Albie’s Struggle, R. S. Steinberg’s psychological novel about a ten-year-old at Camp Bear Lake, explores alienation and the fallout of casual cruelties.
In the book’s enigmatic opening, Albie hides from his counselors. Hints at dark incidents swirl before the story backtracks to examine how Albie arrived at his lakeside standoff. The book’s early, slow-burning chapters depict Albie’s childhood in Golden Era New York. As he learns to read, dines in Chinatown, imagines escapes, and goes to school, Albie is revealed as a sensitive child. Intricate descriptions of his circumscribed world set him up for sudden shocks once his parents send him to the New Hampshire summer camp, where being an observer is no longer enough to survive.
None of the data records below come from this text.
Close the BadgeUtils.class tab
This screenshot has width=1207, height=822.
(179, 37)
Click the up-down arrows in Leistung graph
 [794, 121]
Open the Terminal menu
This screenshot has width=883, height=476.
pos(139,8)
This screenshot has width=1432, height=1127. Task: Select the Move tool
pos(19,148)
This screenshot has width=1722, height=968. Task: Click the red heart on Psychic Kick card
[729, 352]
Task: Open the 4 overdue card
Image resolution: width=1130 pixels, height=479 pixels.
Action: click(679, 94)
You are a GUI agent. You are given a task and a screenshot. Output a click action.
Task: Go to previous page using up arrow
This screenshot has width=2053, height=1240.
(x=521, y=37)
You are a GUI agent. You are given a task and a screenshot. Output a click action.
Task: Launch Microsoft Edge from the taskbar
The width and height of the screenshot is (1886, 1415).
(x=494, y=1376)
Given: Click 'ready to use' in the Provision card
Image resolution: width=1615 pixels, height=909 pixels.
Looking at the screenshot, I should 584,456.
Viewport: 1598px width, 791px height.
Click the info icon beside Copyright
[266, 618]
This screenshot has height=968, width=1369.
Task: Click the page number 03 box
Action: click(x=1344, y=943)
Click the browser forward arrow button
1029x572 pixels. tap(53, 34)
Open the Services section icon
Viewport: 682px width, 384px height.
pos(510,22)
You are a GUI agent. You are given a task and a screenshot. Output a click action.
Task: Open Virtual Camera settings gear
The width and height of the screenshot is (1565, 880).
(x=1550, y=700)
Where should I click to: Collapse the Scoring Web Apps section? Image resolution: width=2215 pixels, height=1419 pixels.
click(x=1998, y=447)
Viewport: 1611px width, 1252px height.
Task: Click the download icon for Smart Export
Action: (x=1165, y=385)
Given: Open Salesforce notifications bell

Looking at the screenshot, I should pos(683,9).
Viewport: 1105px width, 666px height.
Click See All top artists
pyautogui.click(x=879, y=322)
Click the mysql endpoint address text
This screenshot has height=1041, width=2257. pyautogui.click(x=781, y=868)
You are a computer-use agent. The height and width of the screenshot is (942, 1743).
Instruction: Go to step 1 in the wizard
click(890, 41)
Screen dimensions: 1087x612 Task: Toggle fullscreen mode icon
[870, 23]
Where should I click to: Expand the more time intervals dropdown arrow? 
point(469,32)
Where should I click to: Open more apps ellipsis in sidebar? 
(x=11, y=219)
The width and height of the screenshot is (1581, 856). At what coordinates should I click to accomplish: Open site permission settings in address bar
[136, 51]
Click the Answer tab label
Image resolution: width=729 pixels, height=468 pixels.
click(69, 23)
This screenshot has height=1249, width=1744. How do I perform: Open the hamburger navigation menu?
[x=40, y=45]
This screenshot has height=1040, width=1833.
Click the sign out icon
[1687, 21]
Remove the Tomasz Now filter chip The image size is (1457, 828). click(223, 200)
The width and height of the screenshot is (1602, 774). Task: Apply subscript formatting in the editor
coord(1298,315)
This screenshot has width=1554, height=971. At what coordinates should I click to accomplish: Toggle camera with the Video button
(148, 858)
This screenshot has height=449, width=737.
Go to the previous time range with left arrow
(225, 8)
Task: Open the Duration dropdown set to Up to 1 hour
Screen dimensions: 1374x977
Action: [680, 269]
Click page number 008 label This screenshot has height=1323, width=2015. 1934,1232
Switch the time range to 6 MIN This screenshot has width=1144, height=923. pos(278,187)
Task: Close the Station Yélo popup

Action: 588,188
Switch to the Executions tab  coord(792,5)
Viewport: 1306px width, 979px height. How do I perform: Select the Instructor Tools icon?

Deft in its mining of the ill fit between bookish Albie and the bullying environs of Camp Bear Lake, this character-driven tale gathers force through Albie’s humiliations. His lack of athleticism and retiring demeanor make him an easy target. Raw talent at riflery further sets him apart from his peers, whom he longs to join, even while harboring misgivings about them. Suspense about Albie’s ability to endure boyhood rituals, and about what happened to make him flee, results in a foreboding atmosphere.
Albie’s keen intelligence strains under real and perceived expectations. He makes use of dense imagery, forensic impressions about people’s words and actions, and continual self-examination. When he finds reprieve through friendship with a fellow outsider, the allure of rebelling bristles with danger. All of this crescendos in a tragic confluence of fate and remorseless righteousness involving another camper, after which Albie is left in an ambiguous state.
Through its careful buildup of emotional disturbances, Albie’s Struggle is a haunting portrait of boyhood.